▶ _YOUR INSTRUCTIONS_:
Starting at the line that contains "Task: Open Feedback from the header" and stopping at the line that contains "You are a computer-use agent. 580x370 pixels.", transcribe every line of the material below exactly; pictures stay out.

▶ _SOURCE MATERIAL_:
━━━━━━━━━━━━━━━━━━━━
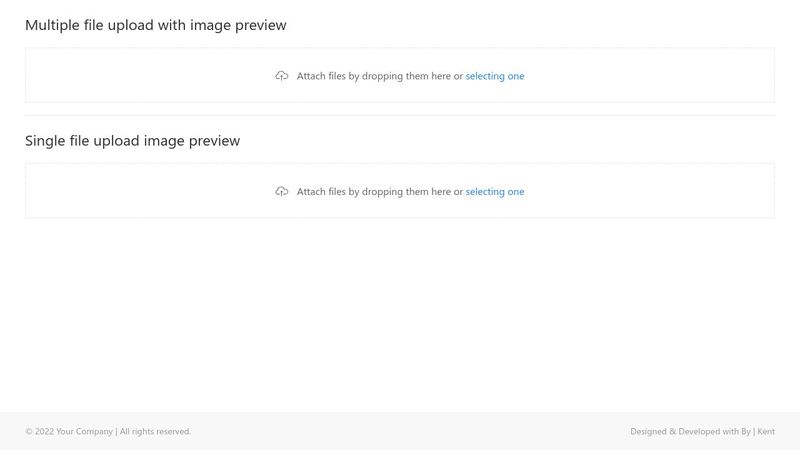
Task: Select the "Single file upload image preview" heading
Action: click(x=133, y=141)
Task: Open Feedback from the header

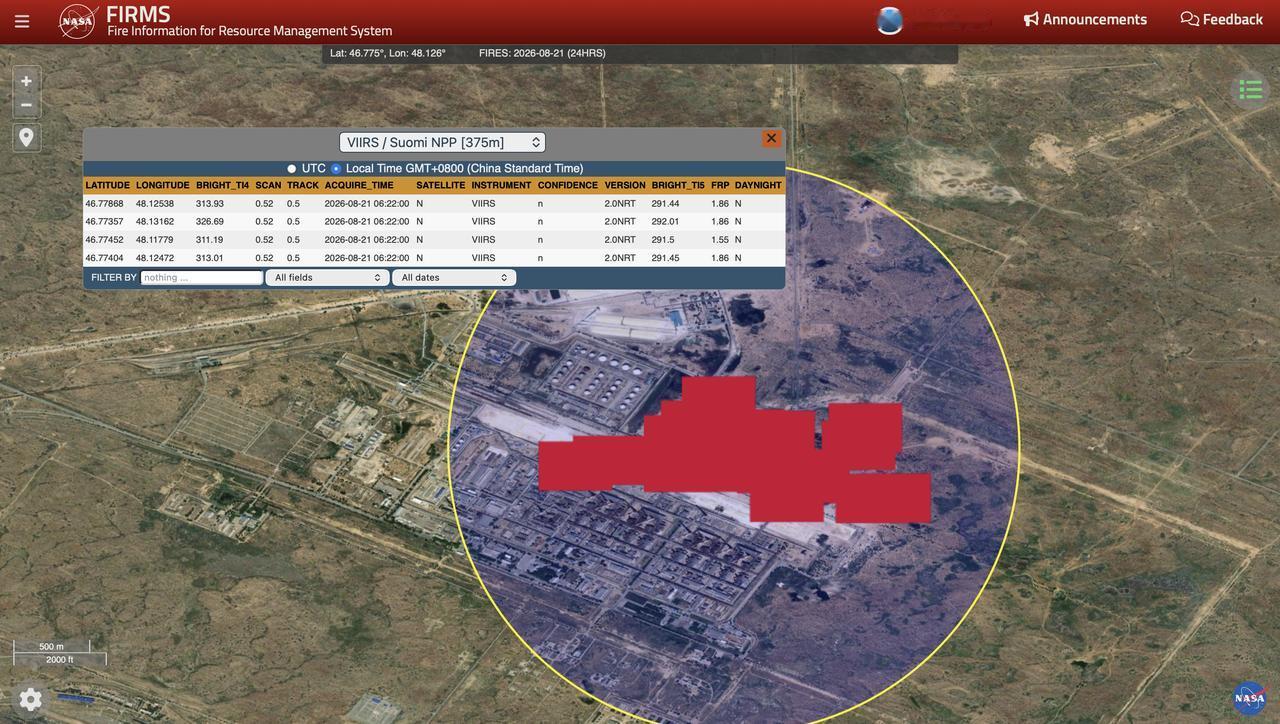Action: click(x=1222, y=19)
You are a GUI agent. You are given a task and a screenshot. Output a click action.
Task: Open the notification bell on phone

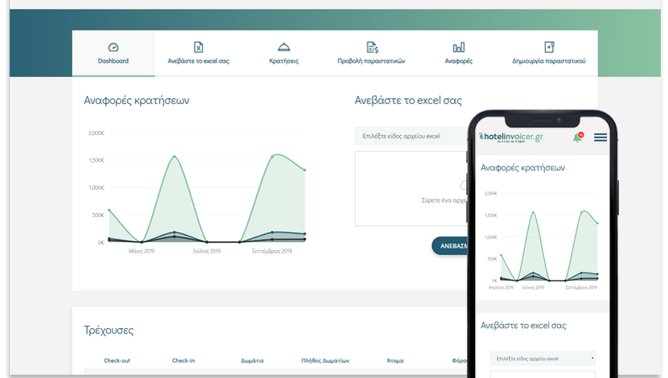tap(578, 137)
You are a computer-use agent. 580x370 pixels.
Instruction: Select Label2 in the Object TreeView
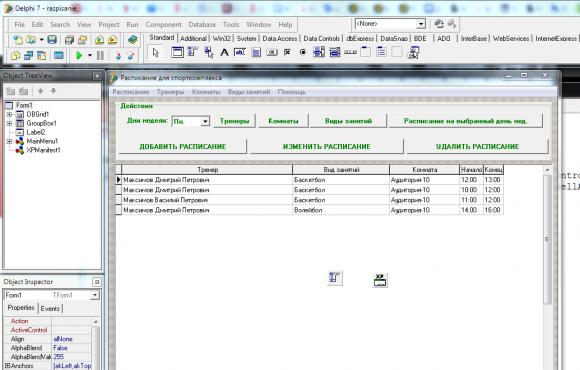point(36,132)
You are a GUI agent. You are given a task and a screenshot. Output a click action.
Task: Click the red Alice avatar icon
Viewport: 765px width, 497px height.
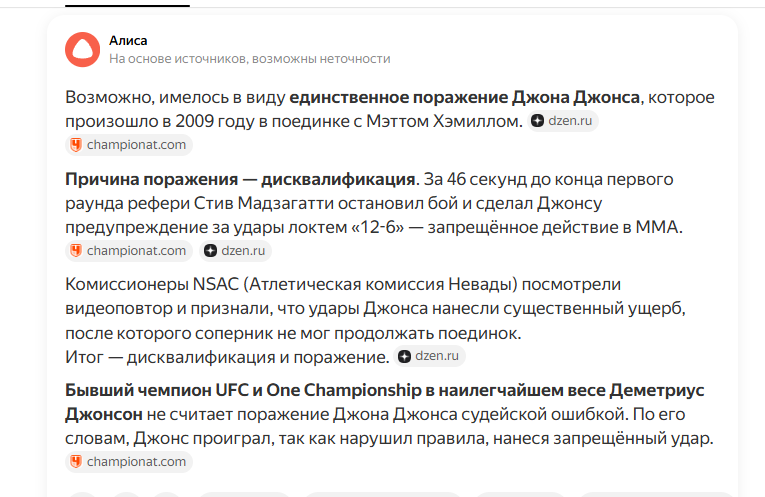(82, 49)
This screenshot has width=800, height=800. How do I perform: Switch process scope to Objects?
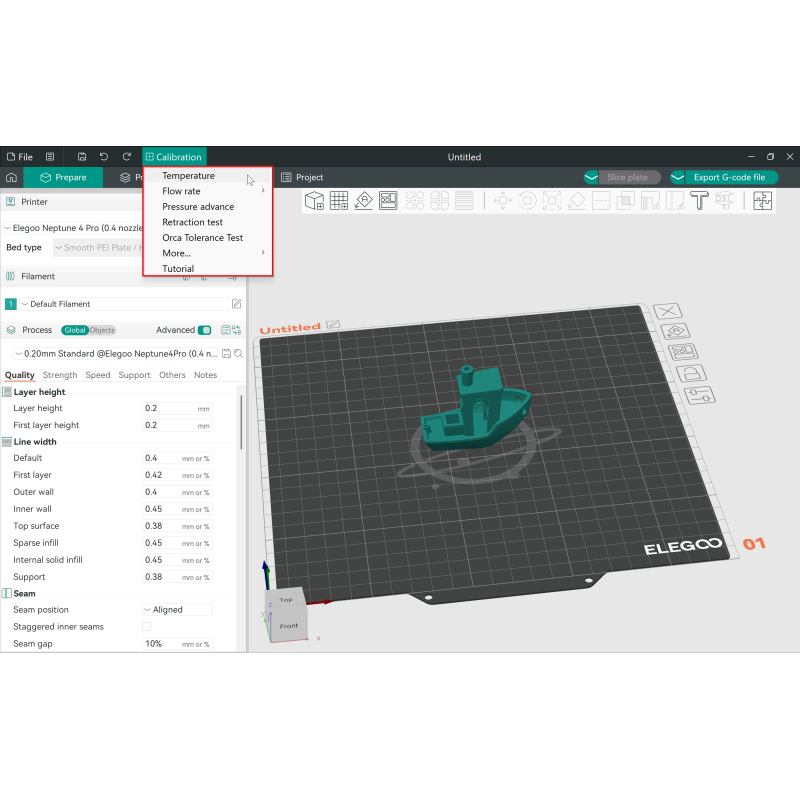pyautogui.click(x=103, y=330)
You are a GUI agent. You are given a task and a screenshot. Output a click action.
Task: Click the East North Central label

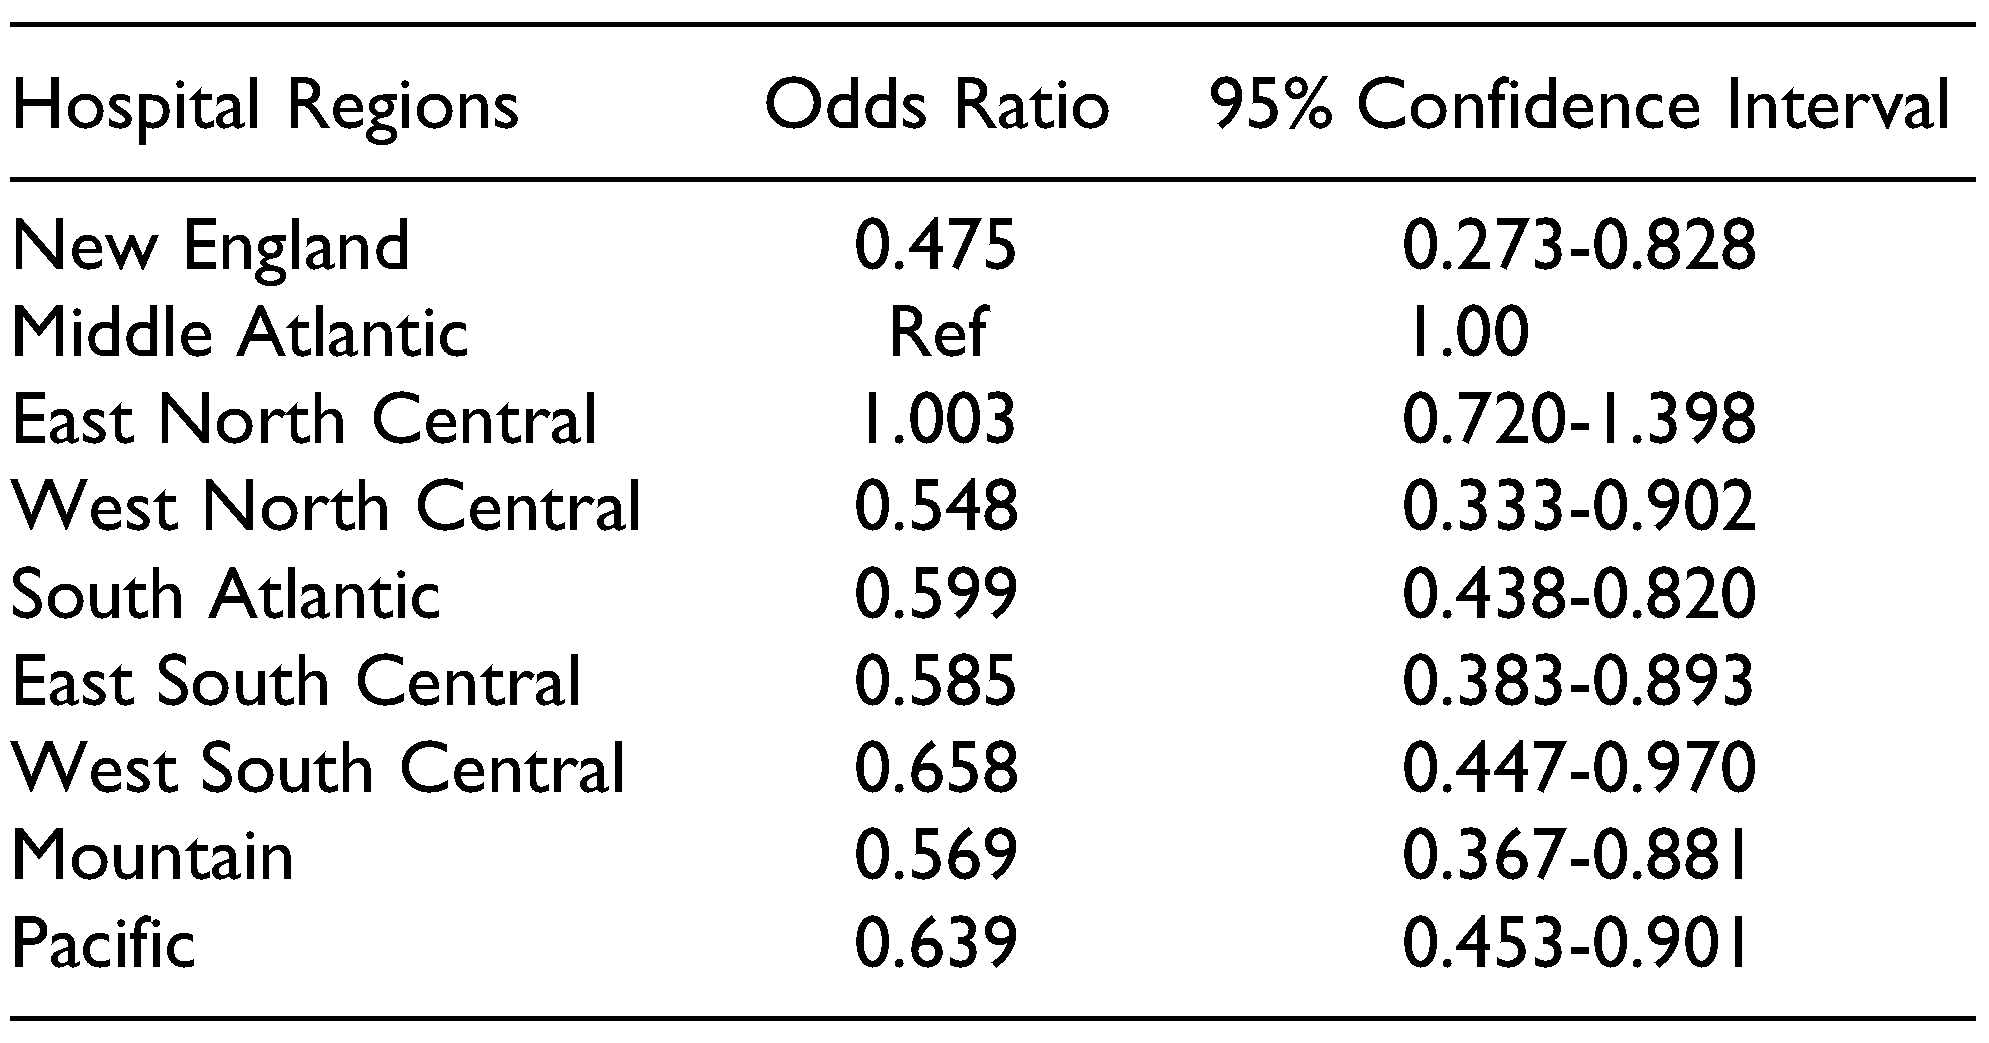[304, 420]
━━━━━━━━━━━━━━━━━━━━
▶ _ANSWER FOR THIS EXERCISE_:
Task: Open Feedback from the header

Action: click(x=1222, y=19)
You are a GUI agent. You are given a task and a screenshot. Output a click action.
Task: Open the notification bell on phone

tap(578, 137)
You are a computer-use agent. 580x370 pixels.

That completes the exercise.